Сын Мелинды, Джон, тот самый, который теперь трудился в подмастерьях у Жервена, пустил слух о моем неожиданном приезде уже на следующий день, и с тех пор в дом нескончаемым потоком тянулись гости — от старых друзей, вроде Мелинды с ее обширным семейством, до любопытствующих шапочных знакомых. Всем не терпелось узнать, как там живется в городе, но я либо уклонялась от расспросов, либо скрепя сердце что-то выдумывала, если не получалось отвертеться. Больше всего удивления вызывало, что я объявилась так неожиданно, словно снег на голову или подменыш в колыбели.

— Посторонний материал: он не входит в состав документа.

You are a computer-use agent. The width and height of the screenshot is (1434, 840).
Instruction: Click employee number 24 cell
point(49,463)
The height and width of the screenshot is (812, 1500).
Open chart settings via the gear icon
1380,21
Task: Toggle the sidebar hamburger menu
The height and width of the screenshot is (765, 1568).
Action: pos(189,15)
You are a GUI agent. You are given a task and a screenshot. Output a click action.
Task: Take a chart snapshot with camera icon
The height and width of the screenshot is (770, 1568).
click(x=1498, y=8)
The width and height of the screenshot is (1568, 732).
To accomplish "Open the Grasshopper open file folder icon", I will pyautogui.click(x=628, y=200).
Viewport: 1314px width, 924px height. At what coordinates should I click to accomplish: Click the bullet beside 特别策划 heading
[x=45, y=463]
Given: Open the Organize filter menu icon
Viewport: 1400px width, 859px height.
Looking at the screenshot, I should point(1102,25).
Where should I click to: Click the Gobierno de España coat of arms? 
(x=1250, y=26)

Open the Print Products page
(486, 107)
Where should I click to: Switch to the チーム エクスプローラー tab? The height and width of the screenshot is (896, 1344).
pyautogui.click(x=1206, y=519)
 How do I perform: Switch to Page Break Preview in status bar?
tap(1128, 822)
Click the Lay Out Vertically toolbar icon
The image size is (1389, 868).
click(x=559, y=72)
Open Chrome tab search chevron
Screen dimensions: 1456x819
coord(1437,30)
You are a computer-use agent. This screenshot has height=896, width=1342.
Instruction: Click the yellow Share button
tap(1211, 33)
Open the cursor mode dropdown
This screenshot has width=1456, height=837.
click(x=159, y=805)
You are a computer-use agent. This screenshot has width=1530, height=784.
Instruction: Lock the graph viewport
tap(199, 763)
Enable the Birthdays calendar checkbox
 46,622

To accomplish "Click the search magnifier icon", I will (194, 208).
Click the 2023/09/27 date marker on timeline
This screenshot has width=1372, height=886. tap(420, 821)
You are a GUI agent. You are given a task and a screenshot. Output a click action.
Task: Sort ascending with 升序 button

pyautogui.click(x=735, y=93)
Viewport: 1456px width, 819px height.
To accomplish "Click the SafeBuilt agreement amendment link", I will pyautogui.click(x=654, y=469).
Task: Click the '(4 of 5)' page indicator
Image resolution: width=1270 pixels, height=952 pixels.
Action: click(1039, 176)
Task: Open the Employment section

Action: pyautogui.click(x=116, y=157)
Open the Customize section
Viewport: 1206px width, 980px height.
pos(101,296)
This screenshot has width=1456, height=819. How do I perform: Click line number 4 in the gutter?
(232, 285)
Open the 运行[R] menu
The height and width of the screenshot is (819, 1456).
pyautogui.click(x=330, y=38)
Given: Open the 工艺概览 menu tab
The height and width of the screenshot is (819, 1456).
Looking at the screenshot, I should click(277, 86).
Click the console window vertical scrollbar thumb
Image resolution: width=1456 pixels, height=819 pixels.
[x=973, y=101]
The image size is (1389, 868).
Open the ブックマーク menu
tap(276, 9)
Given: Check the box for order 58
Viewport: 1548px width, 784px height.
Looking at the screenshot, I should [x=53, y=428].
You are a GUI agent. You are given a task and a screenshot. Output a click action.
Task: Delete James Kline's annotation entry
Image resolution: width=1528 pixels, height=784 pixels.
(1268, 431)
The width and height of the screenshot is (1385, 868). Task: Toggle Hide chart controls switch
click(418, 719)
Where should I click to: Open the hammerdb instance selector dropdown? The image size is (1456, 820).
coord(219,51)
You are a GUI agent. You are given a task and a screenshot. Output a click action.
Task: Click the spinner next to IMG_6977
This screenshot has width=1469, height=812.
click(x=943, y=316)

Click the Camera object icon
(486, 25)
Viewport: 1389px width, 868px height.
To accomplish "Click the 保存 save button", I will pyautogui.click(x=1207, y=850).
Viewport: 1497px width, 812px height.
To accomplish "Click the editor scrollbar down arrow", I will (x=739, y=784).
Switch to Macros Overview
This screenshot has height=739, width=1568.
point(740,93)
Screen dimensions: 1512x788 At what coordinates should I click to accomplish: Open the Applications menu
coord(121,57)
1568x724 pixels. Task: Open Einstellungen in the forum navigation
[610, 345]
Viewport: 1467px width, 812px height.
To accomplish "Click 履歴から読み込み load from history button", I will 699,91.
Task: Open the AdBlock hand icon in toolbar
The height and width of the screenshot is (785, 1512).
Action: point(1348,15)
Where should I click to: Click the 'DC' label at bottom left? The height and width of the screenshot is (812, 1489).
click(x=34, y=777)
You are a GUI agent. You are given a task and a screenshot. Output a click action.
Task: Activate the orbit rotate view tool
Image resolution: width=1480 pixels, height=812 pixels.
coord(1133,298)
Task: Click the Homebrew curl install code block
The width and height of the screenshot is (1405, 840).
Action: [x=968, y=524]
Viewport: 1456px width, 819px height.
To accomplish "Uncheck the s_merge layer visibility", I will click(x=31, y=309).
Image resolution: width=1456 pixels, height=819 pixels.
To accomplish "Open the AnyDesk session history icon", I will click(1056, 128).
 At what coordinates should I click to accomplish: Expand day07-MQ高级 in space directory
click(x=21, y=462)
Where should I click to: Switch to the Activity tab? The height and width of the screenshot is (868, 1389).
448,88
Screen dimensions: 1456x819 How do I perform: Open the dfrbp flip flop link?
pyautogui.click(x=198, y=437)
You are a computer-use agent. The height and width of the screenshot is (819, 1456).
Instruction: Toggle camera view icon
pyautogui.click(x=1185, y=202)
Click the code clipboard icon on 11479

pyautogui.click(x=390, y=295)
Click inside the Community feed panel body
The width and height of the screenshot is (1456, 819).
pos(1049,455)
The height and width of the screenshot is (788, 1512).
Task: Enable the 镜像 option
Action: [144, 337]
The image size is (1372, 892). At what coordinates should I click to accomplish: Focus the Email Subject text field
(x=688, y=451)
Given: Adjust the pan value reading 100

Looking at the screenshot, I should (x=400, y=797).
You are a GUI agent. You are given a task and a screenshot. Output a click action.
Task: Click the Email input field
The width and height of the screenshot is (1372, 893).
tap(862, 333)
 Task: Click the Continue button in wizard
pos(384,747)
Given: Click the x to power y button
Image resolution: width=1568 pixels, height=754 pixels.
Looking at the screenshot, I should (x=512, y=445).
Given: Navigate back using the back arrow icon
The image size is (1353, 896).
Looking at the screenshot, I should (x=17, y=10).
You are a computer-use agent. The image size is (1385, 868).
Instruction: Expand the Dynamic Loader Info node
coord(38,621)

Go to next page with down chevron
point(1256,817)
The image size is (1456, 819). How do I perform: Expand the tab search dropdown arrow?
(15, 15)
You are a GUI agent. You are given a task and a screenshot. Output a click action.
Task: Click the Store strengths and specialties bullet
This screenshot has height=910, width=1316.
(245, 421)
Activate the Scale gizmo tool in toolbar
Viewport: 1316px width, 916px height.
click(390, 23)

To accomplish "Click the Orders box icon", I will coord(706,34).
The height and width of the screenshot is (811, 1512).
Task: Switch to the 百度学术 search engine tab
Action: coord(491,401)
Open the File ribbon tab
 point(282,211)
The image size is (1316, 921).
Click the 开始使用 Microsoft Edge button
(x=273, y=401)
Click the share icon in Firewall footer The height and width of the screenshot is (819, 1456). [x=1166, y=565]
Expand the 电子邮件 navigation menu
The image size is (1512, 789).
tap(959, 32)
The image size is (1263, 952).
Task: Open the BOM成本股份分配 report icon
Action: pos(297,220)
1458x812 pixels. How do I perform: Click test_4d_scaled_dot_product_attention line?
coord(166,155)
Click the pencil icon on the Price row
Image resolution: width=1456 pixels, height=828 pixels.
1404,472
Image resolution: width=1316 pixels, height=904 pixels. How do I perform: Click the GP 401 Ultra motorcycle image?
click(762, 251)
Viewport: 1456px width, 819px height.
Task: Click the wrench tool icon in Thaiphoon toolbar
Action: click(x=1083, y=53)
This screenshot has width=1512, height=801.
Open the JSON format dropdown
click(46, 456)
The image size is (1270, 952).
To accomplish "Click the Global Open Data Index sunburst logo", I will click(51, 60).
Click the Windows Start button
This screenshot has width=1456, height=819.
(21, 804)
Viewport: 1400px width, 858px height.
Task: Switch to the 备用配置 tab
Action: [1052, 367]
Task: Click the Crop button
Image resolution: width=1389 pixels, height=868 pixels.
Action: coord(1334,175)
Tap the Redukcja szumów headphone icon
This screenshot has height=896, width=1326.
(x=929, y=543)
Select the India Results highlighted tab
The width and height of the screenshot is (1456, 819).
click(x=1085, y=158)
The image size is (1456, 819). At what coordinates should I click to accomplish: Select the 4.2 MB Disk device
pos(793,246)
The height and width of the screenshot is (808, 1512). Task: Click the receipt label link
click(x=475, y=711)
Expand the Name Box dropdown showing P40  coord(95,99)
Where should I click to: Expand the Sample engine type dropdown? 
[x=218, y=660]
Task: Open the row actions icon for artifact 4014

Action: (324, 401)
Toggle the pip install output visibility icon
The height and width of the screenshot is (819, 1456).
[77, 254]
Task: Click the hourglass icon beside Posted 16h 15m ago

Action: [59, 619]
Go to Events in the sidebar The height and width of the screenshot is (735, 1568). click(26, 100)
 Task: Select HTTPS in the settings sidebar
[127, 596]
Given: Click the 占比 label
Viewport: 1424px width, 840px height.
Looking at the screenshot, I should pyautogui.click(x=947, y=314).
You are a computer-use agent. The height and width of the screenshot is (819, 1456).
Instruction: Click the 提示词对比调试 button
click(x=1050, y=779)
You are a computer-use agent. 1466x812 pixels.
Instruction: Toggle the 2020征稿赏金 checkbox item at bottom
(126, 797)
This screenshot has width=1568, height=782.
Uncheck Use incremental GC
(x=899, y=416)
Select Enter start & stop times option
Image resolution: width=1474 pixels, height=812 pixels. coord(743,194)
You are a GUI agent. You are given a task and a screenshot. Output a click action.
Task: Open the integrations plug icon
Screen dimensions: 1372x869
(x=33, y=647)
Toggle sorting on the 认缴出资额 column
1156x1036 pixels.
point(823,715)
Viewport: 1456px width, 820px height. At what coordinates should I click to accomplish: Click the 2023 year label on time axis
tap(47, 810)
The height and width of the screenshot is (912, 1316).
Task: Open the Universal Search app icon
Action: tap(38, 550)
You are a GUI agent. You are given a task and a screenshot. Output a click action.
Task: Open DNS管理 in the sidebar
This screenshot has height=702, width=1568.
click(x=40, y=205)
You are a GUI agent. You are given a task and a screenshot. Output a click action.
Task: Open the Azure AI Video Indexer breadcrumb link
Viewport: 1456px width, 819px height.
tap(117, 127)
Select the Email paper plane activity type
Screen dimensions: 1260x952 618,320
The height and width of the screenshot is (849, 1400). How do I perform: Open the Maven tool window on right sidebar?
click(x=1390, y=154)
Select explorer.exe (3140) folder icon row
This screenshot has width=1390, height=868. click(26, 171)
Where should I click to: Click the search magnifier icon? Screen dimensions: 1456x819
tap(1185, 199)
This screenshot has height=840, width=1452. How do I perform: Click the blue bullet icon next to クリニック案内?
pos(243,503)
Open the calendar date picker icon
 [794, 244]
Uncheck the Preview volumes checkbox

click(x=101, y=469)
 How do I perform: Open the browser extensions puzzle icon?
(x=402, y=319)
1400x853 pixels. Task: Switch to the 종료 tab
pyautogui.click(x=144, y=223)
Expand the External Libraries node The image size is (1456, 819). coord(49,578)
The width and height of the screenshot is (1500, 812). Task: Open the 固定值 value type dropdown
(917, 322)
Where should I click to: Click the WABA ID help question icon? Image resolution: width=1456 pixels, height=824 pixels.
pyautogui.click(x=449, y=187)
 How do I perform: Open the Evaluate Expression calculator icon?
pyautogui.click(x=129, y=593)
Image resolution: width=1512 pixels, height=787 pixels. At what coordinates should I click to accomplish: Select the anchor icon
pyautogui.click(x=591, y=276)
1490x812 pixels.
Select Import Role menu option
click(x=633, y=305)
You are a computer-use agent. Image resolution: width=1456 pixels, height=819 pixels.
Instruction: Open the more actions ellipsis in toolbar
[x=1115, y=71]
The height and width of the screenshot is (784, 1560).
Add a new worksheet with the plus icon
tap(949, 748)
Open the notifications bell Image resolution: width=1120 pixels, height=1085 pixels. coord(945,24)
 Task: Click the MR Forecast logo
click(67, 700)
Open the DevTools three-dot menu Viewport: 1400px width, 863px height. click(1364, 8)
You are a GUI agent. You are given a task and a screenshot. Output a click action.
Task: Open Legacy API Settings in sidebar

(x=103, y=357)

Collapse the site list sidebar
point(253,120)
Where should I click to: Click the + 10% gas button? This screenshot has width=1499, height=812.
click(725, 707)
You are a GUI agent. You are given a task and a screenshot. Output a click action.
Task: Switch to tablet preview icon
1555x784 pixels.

Мелинда пришла в первый же день, когда Джон, вместо того чтобы пообедать с нами, убежал домой, торопясь сообщить новость. После обеда он вернулся с Мелиндой, которая принялась меня целовать и крутить в разные стороны, приговаривая, как я выросла и похорошела. От ее расспросов оказалось труднее всего отбиться — как это она проморгала меня накануне, когда я ехала через городок (все дороги в Синей Горе вели мимо «Грифона»), и чем думала моя тетушка, отпуская меня одну, и неужто я и впрямь приехала без предупреждения. Мелинда определенно решила, что тетушка держит меня в черном теле, и только воспитание не давало ей возмутиться вслух. Отговорка, что лишь на последних милях я оставила попутчиков и поехала одна, Мелинду не убедила. Еще больше она поразилась, узнав, что я пробуду дома всего неделю.
— Полгода с лишним в отъезде, потом полтора месяца в дороге — и всего на неделю домой? Да в своем ли твоя тетушка уме? А когда в следующий раз отпустит?
— Не знаю, — ответила я печально.
— Не знаешь? — начала Мелинда возмущенно, затем посмотрела на мое лицо и осеклась. — Ладно-ладно, молчу. Это ваше семейное дело, не буду лезть. Ты о чем-то умалчиваешь, но это и правильно, я ведь вам не родня. Я люблю тебя, милая, поэтому поспешу откланяться — хотела бы я побыть с тобой подольше, да не стану отнимать тебя у родных, раз ты так скоро уезжаешь.
При всей моей любви к Мелинде ее прямолинейные вопросы вызывали у меня замешательство, поэтому уход хозяйки «Грифона» я приняла с облегчением. Единственной отрадой было видеть ее вдвоем с отцом (они перекинулись парой слов в сторонке, когда Мелинда уже попрощалась с остальными). На лицах у обоих блуждали глуповатые улыбки, о которых ни отец, ни Мелинда, разумеется, не ведали. Я заметила, что Хоуп тоже пристально за ними наблюдает, и сестра, перехватив мой взгляд, улыбнулась мне одним уголком губ. Отвернувшись, мы обе проследовали на кухню к Грейс, с серьезным видом обсуждая окраску пряжи.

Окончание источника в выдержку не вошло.